I download most of my music these days, through iTunes, of course. I belong to a music club, so I still get CDs every three or four weeks. I also have quite a bit of music that I need to burn onto one of my computers, probably the laptop unless I replace the current desktop (I really need to do that one of these days). One of these days, I should go through Rob's collection and add some of the stuff he has to my collection, too. ^_^
I went to my unit to outprocess for the TDY, which had changed from Utah to Washington. The base we were going to in Washington is an hour south of my parents' house, so I was really excited and immediately sent an e-mail after finding out about the change. However, I soon discovered after walking into my unit's building that they were planning on replacing me. A flurry of emotions went through me. Frustration and disappointment were among those to top the list, as one can imagine. It has been nearly a year since the last time I took leave, or went home. I can almost feel myself burning out, and it is not a good feeling. I knew my parents would be disappointed, too. However, fear also topped the list of emotions. Why were they replacing me? Did I do something wrong without knowing it? Did they think I did something wrong? Were my troops in trouble? Turned out to be because of a fitness test that is due on Wednesday. That really frustrated me. But done is done, and I have been replaced. So, why do I feel so upset about it?

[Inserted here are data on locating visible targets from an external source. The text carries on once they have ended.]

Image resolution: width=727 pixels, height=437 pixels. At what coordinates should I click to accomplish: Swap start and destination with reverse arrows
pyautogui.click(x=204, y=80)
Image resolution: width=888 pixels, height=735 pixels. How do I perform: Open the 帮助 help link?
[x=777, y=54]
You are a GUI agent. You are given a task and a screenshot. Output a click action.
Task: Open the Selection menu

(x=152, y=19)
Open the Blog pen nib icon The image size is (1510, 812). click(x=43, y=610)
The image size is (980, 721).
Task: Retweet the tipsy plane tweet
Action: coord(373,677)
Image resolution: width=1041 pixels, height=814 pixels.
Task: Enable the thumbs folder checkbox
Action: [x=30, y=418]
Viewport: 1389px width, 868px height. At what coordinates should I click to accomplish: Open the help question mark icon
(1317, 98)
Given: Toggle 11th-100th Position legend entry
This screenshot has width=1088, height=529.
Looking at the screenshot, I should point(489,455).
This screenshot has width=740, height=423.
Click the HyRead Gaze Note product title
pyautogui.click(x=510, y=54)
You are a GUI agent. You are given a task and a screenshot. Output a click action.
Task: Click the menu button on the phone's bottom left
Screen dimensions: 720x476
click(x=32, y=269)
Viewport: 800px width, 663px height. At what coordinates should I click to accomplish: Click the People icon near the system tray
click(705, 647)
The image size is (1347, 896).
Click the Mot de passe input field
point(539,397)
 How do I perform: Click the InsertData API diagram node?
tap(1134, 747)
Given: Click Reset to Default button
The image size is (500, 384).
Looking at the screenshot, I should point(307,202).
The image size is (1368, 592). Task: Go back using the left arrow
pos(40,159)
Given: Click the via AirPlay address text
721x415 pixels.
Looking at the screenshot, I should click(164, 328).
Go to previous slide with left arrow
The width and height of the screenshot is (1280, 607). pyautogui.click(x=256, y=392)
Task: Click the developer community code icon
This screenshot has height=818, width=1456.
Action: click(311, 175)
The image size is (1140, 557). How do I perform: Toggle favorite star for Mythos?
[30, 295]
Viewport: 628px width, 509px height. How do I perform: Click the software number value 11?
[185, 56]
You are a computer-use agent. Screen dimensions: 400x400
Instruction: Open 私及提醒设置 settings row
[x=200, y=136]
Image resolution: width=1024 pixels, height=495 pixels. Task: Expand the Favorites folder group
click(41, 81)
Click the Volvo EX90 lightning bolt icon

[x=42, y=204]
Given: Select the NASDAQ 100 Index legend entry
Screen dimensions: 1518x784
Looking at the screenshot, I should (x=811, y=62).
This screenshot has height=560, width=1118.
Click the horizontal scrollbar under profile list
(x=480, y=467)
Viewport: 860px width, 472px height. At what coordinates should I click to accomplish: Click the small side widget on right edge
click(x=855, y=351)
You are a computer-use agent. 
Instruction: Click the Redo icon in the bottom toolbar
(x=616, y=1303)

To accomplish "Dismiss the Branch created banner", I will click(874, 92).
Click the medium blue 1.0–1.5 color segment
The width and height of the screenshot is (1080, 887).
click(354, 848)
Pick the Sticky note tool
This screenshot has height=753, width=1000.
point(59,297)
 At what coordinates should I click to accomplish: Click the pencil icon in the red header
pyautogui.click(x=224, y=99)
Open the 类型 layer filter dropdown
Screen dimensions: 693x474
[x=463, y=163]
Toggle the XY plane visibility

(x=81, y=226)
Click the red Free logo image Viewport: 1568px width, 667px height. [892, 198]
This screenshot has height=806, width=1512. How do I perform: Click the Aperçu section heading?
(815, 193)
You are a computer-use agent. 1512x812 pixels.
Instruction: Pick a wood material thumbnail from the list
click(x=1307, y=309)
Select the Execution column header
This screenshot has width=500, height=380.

Do you have a regular workout routine? What's your favorite form of exercise?
My favorite form of exercise is swimming. I was active in Taekwondo prior to joining the military, but I have not stayed with it since. I have been too busy with work to practice on a regular basis. I also enjoy cycling. I am far better at cycling and swimming than running, which is what the military prefers to do, unfortunately. I would be much happier if I did not have to worry about running.
Have you figured out what your (or your kids') Halloween costume will be this year? What's it going to be?
I may be in uniform. Every year, the base asks for volunteers from units around the base, especially from my unit, to act as road guards or walking patrols in base housing to ensure the children and parents have a safe and fun Halloween. I just realized that I have that night off, so I will probably volunteer when they ask for volunteers in a couple weeks.